Wikipedia: Fulton Center
Fulton Center is a transit center and retail complex centered at the intersection of Fulton Street and Broadway in Lower Manhattan, New York City. The name also refers to the $1.4 billion project by the Metropolitan Transportation Authority (MTA), a public agency of the state of New York, to rehabilitate the New York City Subway's Fulton Street station. The work involved constructing new underground passageways and access points into the complex, renovating the constituent stations, and erecting a large station building that doubles as a part of the Westfield World Trade Center mall.
http://www.hudsoncity.net/tubes/plansfornewstation.html
January 23, 2002
Transit Plan Would Connect Dots Downtown
By RANDY KENNEDY
(...)
Under the plan, the PATH line, which terminated roughly beneath the World Trade Center plaza, would be extended a few hundred feet farther east to Church Street, where the shell of the old Manhattan and Hudson station, closed in 1971, still sits beneath the street. That shell would be lengthened to accommodate 10-car PATH trains and a large underground terminal — described by Mr. Gargano as a "kind of downtown Grand Central" — would be built around it under Church Street. (An alternate, less ambitious plan, would be to completely rebuild the PATH station in its old location and create a smaller terminal there, also connected to the walkway.)
Farther east, near the intersection of Dey and Broadway, a new subway terminal, which the plan calls a "future transit center," would be built by the Metropolitan Transportation Authority, whose officials and engineers have been working with the Port Authority over the last few months. The transit center would provide better entrances to the subway and enlarge the mazelike Fulton Street subway complex, where the 2, 3, 4, 5, A, C, J, M and Z lines converge.
http://www.hudsoncity.net/tubes/exchangeplaceopeningdate.html
PATH stations closed since 9/11 to open soon
Monday, February 17, 2003 By Ron Marisco
PATH stations at Exchange Place in Jersey City and at Ground Zero in Lower Manhattan will reopen in June and December, respectively, according to officials from Port Authority of New York and New Jersey.
The facilities, closed since the Sept. 11, 2001 terrorist attacks, are being refurbished under a roughly $2 billion project that eventually will tie in with a $5 billion plan to build a new transit hub in Lower Manhattan. That facility would link the PATH, myriad subway lines and ferry service for the first time downtown as a way to spur economic growth and accommodate tourists.

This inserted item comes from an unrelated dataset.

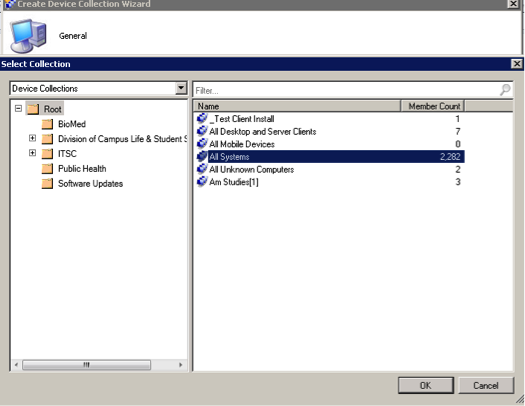
Task: Click the search magnifier icon in filter
Action: (x=505, y=90)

"This would become in spirit the Grand Central of Lower Manhattan," said Robert Davidson, the Port Authority's chief architect, updating the status of the transit projects for the New York at its meeting Friday.
Wired New York
JMGarcia
April 15th, 2003, 09:09 PM
The MTA has posted some more info on the Fulton St. Transit Center plans here:
http://www.mta.nyc.ny.us/capconstr/fstc
Stern
April 15th, 2003, 10:00 PM
And I suppose this is a generic version of the Grand Central of Lower Manhattan.
JMGarcia
April 15th, 2003, 10:12 PM
This is for the Fulton and B'way station as opposed to the "Downtown Grand Central" at the WTC site. Can't quite figure out why they both have to be so grand. I say let the developer pay for underground improvements in exchange for building a tower on the corner of Fulton and B'wy. That way the public money can be focused on the Day St. connection and Libeskind's transit center.
dbhstockton
April 15th, 2003, 10:17 PM
And it's pathetic to call any kind of subway station, no matter how many transfer points it has, a "Grand Central." Really pathetic.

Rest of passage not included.